4chan is like the social equivalent of fuzz testing. If you want to see how your app holds up against weird unexpected input, you feed it /dev/urandom. If you want to see how it holds up against weird unexpected people, you feed it /b/.
Nothing against... no wait, I do have something against all of 4chan. It's f'ing pointless at best.
So why is this 4chan rulez time.com thing so often so high on HN?
Within hours today there's several stories about it and that's in addition to all the stories we had here when it started. We're as bad about his as the mass media is about swine flu.
Please, if you're one of the people submitting and/or voting this up, tell me what makes you so interested in 4chan and their Colbert style mockery of online polling?
Yes...
I think it's a statement about Time's approach to IT:
Willing to use data from online surveys it develops, but not to keep results up to date.

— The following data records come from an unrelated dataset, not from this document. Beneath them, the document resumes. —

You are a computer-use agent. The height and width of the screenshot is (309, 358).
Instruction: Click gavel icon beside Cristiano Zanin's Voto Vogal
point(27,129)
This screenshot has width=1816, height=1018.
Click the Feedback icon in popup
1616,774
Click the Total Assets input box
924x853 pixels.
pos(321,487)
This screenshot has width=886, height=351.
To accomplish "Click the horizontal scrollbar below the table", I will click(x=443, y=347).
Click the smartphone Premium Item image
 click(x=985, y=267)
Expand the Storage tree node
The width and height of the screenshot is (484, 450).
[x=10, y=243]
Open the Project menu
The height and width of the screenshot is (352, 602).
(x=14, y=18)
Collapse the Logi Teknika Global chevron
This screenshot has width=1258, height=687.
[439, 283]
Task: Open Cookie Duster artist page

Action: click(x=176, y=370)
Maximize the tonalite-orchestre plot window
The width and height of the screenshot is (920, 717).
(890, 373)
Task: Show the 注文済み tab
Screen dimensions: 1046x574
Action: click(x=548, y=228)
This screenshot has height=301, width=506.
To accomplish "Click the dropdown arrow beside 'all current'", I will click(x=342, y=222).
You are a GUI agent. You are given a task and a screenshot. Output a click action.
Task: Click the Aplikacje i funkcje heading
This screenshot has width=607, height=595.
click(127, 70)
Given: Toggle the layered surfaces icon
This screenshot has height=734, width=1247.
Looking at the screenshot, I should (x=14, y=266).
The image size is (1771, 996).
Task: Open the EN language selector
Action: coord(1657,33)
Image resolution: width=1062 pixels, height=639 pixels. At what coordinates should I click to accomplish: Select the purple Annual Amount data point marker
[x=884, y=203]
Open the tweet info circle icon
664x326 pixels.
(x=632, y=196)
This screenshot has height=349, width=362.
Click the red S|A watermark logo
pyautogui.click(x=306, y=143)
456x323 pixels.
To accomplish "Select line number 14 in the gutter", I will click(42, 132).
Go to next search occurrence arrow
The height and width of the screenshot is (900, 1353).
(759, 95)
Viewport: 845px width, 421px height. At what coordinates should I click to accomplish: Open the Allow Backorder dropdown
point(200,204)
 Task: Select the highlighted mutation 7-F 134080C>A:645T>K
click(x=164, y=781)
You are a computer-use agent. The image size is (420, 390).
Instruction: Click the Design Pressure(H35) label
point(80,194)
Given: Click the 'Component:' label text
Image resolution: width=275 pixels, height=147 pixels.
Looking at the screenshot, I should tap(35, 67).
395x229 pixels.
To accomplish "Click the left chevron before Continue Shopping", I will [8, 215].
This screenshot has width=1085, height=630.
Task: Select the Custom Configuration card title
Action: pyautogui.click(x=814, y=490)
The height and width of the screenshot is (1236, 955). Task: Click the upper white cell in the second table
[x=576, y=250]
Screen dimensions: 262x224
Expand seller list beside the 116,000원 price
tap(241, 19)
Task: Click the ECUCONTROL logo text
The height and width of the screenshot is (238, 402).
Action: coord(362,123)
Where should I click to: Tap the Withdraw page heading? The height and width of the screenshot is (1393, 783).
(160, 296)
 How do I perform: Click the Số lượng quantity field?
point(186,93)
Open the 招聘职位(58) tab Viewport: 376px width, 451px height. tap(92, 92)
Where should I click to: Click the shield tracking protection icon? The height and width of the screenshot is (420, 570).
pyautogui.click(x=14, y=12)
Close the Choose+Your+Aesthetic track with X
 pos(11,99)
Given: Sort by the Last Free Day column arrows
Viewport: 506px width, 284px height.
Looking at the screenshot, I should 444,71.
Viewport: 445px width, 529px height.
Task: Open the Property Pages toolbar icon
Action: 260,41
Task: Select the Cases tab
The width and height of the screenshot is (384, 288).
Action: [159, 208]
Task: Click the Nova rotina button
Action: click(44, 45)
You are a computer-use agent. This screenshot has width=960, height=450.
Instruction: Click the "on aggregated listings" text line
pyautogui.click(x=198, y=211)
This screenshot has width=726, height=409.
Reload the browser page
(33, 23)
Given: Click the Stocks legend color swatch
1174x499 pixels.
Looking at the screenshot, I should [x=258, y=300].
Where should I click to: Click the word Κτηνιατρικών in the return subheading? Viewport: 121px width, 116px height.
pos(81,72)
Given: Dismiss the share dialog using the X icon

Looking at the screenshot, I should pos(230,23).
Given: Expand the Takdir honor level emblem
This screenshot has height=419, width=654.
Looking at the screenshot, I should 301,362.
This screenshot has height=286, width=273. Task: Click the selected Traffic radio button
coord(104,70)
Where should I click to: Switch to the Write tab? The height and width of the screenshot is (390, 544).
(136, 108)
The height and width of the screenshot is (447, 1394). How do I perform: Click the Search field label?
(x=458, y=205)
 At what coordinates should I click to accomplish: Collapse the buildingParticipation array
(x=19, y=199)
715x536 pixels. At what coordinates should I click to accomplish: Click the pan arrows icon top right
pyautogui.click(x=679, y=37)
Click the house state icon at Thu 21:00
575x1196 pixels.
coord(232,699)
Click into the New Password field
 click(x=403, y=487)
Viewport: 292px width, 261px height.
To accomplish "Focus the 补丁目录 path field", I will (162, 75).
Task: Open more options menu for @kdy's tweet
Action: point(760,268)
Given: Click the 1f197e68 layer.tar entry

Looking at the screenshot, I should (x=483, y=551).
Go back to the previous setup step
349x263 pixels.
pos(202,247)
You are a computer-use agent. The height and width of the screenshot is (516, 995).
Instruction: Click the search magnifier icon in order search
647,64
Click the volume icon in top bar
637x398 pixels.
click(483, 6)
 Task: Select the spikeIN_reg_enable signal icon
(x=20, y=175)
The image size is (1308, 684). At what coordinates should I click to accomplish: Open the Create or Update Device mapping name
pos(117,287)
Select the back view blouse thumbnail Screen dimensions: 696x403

Maybe not funding/mandating IT to use sufficient resources to prevent result-spamming.
I don't think people are upvoting for the sake of 4chan rather they are upvoting for the subject, that a news or current issue magazine is so proud that they won't admit that the results are not real.
It's certainly rare among /b/tards. On most of 4chan, /b/ is considered a bit like a cesspit of potty humor and dumb discussion.
You'll find a lot more hackers (certainly more than 0.001%) on /jp/ (which has many game translators, ressource hackers and even visual novel programmers) and the textboard /prog/, among others. And I'm talking about hackers in the HN meaning of the word, not activists or website defacers.
Insiders of 4chan and/or the other social-engineering prankster groups will either be the Yippies of their time (flashy but ultimately irrelevant) or they will become a new "in" network that will leverage their ability to manipulate media to turn financial and political resources to their advantage, co-opting societal resources and, based on their ideology, further eviscerating our society's ability to maintain itself in the process.
It's not that they would be the only ones. They would be just the latest in a long series of societal exploiters. The Internet has merely provided them a virtual gathering place where the minions of chaos can organize just enough to propagate their ideology, but not enough to provide a useful target.
In other words, I wonder if they going to become a new establishment, or are they merely going to parasitize it?
I wonder if they going to become a new establishment
What? 4chan? No way. Some guys were bored, the poll wasn't really hard to hack, so they had some fun patching some tools together and playing with it. What they did doesn't require any kind of social influence or networking... it's just a bunch of bored people on an IRC channel somewhere. Most of which can't program.
4chan has no ideology, or if you prefer, thousands of conflicting ideologies. The visual novel fans (/jp/) despise most anime fans (/a/), the anime fans have no respect for the fitness and fashion fans (/fit/,/fa/), etc. /b/ is bigger but still a huge mess.
I'd be more inclined to call Time pointless than 4chan, and I think the poll supports that. Like it or not, 4chan has a strong influence on pop culture.
That said, I'm flagging this story for lack of intellectual content. IMO this is the kind of story that should be on reddit.
> So why is this 4chan rulez time.com thing so often so high on HN?
Really? I presume it has something to do with the 4Chan guys breaking the poll beyond all recognition. It's a very interesting little story that makes anti-establishment people like me smile.
For me this is a sad milestone. Internet polls were always suspect, but 4chan so easily hijacking a prominent poll makes any future argument based on an opinion gathered on the internet easily dismissed.
You: "Just as I suspected the poll from our website reinforces that we need to go in a different direction."
Boss: "Pfft. Remember moot winning that Time poll."
So people on the internet can manipulate a poll that was taken on the internet. Is this a big shock? No. Still makes me smile at the thought of it happening, even if 4chan and time are both hardly "the little guys" in any sense of the phrase.